▸ MATERIAL TO PROCESS:
• • • •

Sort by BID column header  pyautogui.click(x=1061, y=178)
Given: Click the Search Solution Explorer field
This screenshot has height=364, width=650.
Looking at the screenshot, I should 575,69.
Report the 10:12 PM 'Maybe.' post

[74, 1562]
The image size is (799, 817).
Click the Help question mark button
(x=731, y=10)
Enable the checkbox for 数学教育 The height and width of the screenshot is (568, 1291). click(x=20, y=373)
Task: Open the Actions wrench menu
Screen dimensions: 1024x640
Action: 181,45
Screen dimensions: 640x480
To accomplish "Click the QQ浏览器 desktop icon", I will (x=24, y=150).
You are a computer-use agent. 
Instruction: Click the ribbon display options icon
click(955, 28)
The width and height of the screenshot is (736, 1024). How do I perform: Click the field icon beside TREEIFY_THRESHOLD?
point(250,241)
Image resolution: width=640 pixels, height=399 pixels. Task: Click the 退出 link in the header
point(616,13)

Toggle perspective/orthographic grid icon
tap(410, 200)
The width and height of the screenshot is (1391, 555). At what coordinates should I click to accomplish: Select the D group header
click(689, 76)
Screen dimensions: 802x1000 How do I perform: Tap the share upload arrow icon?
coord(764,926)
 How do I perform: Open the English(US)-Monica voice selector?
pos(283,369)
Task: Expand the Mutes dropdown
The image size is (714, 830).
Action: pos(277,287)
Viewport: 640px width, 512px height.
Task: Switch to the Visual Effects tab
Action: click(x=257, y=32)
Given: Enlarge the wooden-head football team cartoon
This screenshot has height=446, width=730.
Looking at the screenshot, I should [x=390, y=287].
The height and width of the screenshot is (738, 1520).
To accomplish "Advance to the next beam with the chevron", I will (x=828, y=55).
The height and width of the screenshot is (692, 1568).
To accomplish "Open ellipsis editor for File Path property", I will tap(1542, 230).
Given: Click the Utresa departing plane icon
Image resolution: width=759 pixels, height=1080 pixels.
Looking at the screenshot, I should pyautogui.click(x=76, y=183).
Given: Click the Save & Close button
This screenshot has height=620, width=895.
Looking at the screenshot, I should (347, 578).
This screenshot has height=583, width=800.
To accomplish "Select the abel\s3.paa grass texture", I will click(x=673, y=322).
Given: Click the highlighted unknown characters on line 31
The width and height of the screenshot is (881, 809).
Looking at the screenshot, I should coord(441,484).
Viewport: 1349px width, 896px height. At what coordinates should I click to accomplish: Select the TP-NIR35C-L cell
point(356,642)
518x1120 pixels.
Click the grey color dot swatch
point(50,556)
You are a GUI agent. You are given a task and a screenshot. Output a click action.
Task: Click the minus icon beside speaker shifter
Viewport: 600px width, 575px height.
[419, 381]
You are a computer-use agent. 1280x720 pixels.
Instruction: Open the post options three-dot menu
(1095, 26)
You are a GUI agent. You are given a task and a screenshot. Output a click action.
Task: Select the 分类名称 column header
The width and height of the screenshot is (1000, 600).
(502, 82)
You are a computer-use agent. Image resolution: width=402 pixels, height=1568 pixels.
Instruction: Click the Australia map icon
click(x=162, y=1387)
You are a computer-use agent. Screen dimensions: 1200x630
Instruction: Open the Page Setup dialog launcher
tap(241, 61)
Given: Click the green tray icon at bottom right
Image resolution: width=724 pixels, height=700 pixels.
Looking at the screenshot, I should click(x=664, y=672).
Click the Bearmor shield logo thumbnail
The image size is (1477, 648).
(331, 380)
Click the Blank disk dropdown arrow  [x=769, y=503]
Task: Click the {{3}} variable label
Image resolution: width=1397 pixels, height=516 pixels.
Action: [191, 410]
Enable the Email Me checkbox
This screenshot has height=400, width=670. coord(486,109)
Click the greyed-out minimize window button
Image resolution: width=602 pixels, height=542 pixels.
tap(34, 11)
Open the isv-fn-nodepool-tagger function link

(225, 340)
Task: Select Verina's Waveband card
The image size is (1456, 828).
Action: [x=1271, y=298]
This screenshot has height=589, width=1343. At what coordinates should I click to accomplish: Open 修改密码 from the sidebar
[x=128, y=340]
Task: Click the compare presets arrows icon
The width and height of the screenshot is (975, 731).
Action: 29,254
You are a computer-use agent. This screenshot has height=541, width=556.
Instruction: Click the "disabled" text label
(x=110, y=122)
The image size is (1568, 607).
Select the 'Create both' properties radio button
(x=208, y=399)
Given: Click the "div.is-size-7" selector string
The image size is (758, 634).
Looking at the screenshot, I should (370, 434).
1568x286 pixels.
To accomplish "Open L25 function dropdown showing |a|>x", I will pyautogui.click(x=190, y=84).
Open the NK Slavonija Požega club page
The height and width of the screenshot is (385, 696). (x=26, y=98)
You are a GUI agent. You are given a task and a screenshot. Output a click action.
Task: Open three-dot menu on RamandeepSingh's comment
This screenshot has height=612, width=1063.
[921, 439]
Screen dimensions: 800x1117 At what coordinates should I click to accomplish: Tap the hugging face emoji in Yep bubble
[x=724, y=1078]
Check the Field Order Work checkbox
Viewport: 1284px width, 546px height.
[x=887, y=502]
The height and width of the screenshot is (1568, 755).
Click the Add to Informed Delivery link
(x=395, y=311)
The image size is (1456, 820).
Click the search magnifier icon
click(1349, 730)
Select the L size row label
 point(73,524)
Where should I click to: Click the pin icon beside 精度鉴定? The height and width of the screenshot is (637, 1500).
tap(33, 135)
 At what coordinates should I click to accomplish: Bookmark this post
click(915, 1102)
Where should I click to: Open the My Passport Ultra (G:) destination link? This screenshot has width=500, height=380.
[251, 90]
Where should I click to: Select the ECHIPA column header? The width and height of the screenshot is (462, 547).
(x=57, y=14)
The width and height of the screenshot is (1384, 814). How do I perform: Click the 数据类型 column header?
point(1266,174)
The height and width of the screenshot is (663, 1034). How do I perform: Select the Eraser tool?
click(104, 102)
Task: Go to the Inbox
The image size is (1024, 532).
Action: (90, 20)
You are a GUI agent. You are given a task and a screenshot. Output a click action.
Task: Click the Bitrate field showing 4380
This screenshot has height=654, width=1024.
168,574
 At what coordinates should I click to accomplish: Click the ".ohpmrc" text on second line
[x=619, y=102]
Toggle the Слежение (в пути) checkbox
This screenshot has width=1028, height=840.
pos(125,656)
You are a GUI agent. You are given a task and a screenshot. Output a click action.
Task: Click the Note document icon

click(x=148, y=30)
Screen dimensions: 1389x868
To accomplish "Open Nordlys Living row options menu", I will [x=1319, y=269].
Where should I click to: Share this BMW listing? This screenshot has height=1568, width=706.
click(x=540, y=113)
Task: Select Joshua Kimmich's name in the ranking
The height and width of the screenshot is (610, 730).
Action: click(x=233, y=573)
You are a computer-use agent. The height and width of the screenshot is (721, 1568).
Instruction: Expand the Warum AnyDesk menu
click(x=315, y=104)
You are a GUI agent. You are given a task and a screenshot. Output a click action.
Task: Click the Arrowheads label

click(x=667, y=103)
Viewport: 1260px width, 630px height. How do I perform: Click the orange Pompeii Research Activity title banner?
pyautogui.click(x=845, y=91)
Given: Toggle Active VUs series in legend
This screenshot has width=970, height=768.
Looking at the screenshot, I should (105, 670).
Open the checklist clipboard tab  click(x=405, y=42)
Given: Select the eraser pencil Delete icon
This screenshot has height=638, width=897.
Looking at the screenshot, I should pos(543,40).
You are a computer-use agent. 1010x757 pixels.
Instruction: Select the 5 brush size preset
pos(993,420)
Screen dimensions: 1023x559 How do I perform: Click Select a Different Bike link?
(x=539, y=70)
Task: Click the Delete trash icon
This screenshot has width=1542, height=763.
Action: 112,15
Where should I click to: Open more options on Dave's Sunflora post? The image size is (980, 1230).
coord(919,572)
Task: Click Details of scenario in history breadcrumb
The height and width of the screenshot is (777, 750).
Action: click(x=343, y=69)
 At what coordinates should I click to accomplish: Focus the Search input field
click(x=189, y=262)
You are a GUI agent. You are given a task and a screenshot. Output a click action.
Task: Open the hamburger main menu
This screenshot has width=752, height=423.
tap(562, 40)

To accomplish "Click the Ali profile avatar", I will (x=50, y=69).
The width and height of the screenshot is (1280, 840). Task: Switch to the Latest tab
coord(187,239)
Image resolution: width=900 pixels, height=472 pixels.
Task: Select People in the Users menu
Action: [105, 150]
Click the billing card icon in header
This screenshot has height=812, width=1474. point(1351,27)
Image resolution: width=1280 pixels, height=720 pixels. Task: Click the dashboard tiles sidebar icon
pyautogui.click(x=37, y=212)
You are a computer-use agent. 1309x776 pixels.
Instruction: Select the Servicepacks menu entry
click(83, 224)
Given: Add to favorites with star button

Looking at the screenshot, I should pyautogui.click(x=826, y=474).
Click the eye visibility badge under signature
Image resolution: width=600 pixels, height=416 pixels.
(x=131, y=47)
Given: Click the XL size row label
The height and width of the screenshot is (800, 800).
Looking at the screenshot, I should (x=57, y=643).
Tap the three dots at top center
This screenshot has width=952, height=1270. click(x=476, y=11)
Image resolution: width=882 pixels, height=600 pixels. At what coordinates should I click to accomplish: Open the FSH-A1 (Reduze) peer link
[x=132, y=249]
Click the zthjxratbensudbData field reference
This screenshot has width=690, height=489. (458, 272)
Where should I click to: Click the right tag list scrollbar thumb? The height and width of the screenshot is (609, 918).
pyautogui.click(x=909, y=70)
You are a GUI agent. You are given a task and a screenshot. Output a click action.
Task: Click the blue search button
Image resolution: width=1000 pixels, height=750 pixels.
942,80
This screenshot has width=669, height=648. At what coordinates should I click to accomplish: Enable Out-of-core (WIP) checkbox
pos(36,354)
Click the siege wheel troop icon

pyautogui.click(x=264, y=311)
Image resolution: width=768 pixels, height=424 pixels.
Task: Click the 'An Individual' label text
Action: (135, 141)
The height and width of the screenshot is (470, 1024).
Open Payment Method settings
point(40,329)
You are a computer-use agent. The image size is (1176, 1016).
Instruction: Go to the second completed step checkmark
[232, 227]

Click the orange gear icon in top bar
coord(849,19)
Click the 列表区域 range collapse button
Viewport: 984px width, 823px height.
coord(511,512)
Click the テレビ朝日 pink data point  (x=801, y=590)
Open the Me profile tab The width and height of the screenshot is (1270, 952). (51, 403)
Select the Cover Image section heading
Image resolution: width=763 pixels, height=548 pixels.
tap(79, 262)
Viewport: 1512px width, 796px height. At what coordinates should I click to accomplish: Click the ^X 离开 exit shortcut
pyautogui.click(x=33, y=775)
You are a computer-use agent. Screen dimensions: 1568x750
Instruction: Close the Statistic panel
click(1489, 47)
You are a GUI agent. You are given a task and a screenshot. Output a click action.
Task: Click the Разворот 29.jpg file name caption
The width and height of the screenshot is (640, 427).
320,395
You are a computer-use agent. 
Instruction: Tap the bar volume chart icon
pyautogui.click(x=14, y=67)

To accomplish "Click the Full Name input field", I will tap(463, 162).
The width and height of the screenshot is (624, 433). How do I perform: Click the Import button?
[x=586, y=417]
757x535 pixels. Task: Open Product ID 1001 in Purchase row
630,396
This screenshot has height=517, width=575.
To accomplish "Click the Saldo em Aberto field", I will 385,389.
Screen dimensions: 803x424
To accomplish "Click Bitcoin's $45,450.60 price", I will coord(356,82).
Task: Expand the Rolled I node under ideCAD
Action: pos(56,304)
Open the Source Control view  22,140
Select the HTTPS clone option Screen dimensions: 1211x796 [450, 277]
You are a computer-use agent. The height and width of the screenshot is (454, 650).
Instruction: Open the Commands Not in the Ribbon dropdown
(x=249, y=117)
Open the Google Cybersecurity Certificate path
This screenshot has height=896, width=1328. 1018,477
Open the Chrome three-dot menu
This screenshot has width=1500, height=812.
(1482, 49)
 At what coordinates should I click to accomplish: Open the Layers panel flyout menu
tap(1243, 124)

• • • •

▸ AIM OF THE TASK:
Within the listing above, locate the line containing "Click the grey color dot swatch" and the line containing "Given: Click the green". Reproduce those two lines and all lines between them exactly, with nothing added.

▸ OUTPUT OF THE EXERCISE:
Click the grey color dot swatch
point(50,556)
You are a GUI agent. You are given a task and a screenshot. Output a click action.
Task: Click the minus icon beside speaker shifter
Viewport: 600px width, 575px height.
[419, 381]
You are a computer-use agent. 1280x720 pixels.
Instruction: Open the post options three-dot menu
(1095, 26)
You are a GUI agent. You are given a task and a screenshot. Output a click action.
Task: Select the 分类名称 column header
The width and height of the screenshot is (1000, 600).
(502, 82)
You are a computer-use agent. Image resolution: width=402 pixels, height=1568 pixels.
Instruction: Click the Australia map icon
click(x=162, y=1387)
You are a computer-use agent. Screen dimensions: 1200x630
Instruction: Open the Page Setup dialog launcher
tap(241, 61)
Given: Click the green tray icon at bottom right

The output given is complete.